_Goal_:
Copy the section of the listing that starts with the line containing "The image size is (552, 304)." and ends with the line containing "Select the concrete footing at far right edge", both of those lines included.

_Stored records_:
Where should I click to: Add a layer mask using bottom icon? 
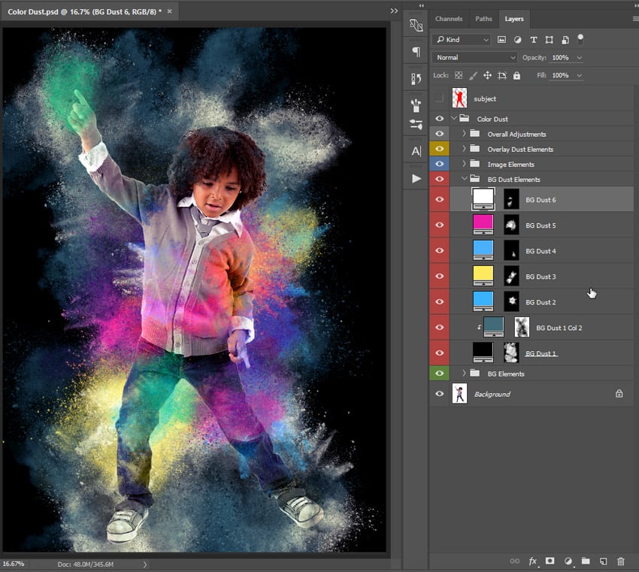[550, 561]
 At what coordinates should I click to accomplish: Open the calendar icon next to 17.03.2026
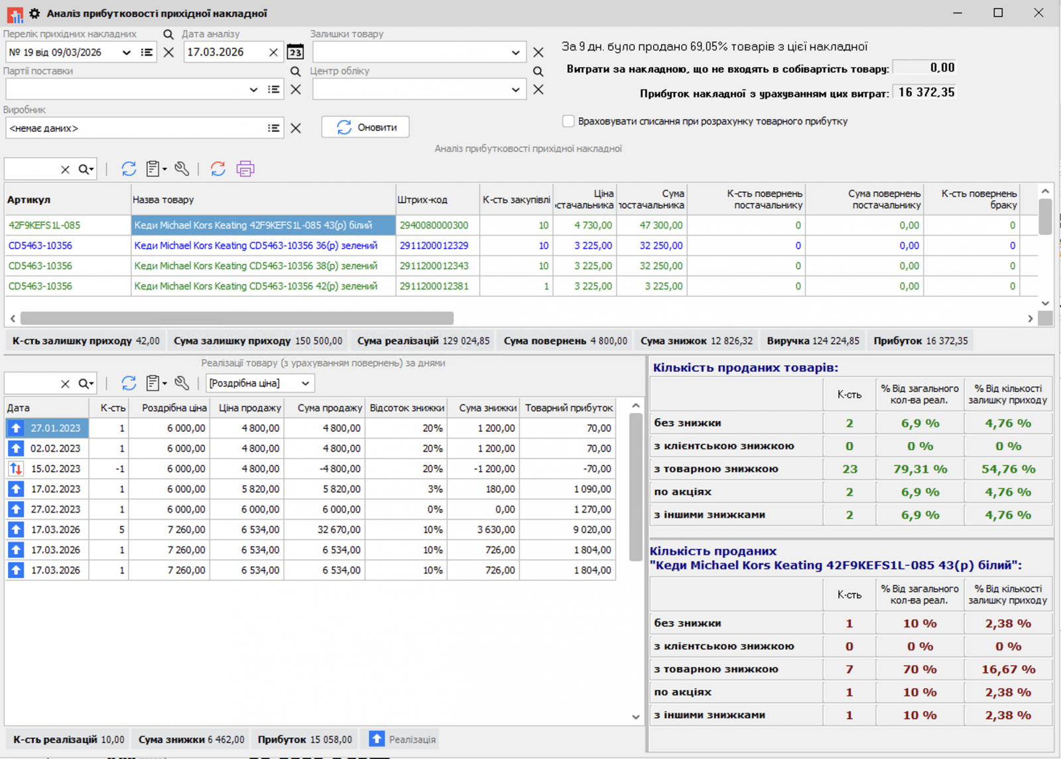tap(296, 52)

--

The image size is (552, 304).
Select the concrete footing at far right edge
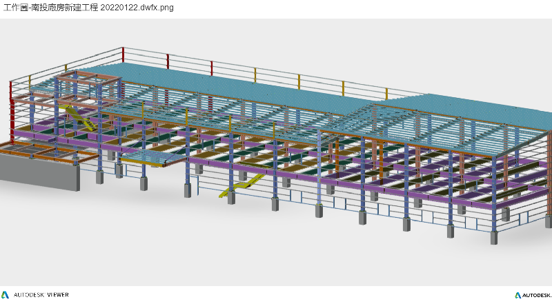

_Expected answer_:
The image size is (552, 304).
Select the concrete footing at far right edge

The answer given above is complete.